Details
- Date: February 14, 1956 8:12 a.m
- Location: Santiago
- Country: Chile
- Line: Santiago - Cartagena
- Operator: Empresa de los Ferrocarriles del Estado
- Incident type: rear collision
- Cause: Signal passed at danger

Statistics
- Trains: 2
- Deaths: 23
- Injured: 198

= 1956 Santiago rail crash =

Railway incident in Chile

The 1956 Santiago rail crash occurred on February 14, 1956, at 8:12 a.m. near the Chilean capital Santiago on the branch to Cartagena and killed 23 people.

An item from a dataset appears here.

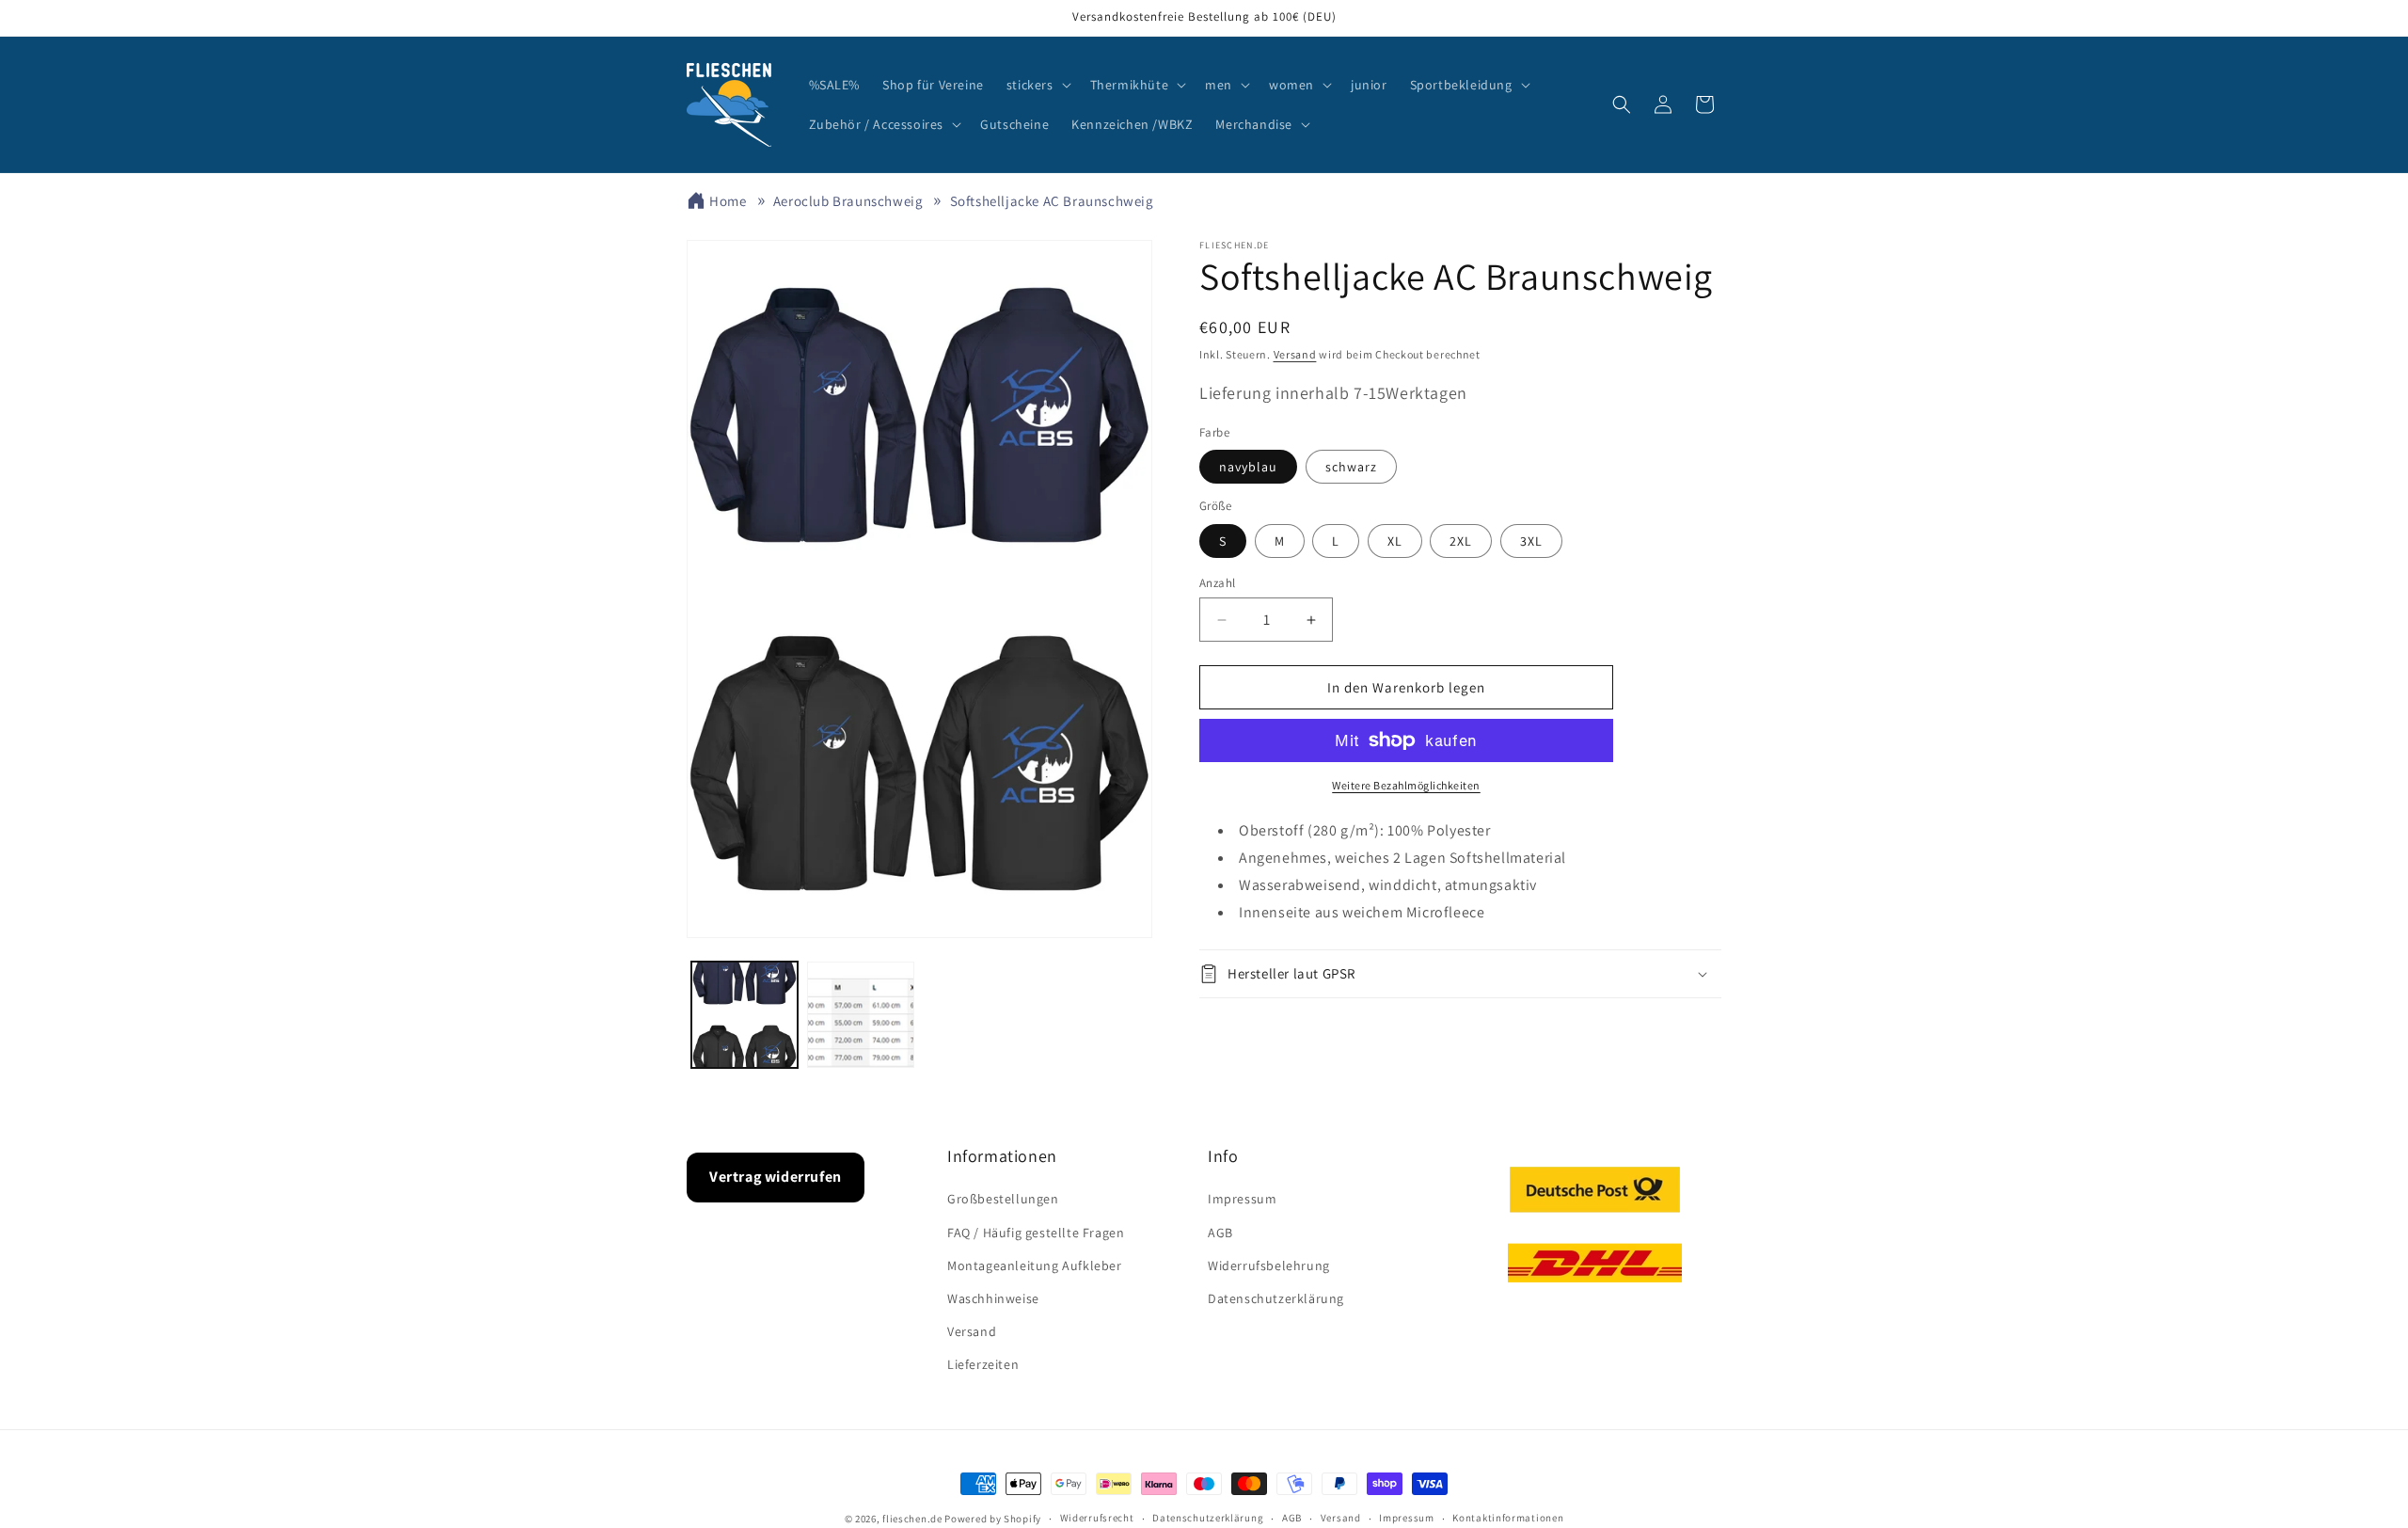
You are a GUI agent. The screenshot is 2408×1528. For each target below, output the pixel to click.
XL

Two trains left the capital twelve minutes apart, seven kilometres into their journeys, the second train ran into the back of the first; destroying a wooden, third-class carriage. Twenty-three people were killed and 198 injured. President Carlos Ibáñez del Campo ordered an immediate enquiry; the driver of the rear train was found to be at fault.

The accident happened just seven months after a very similar accident at San Bernardo twenty kilometers south of the city killed 38 people.

==Ghost train sightings==

Several years after the accident, several Maipú residents started to report hearing something similar to a train horn, which seemed to come from the track nearby Avenida 5 de Abril, Most of them said that when they go outside, there is nothing. The train horn seems to be loud, as residents from other communes like Lo Espejo, Pudahuel, Quinta Normal and even Santiago Centro reported hearing the same noise.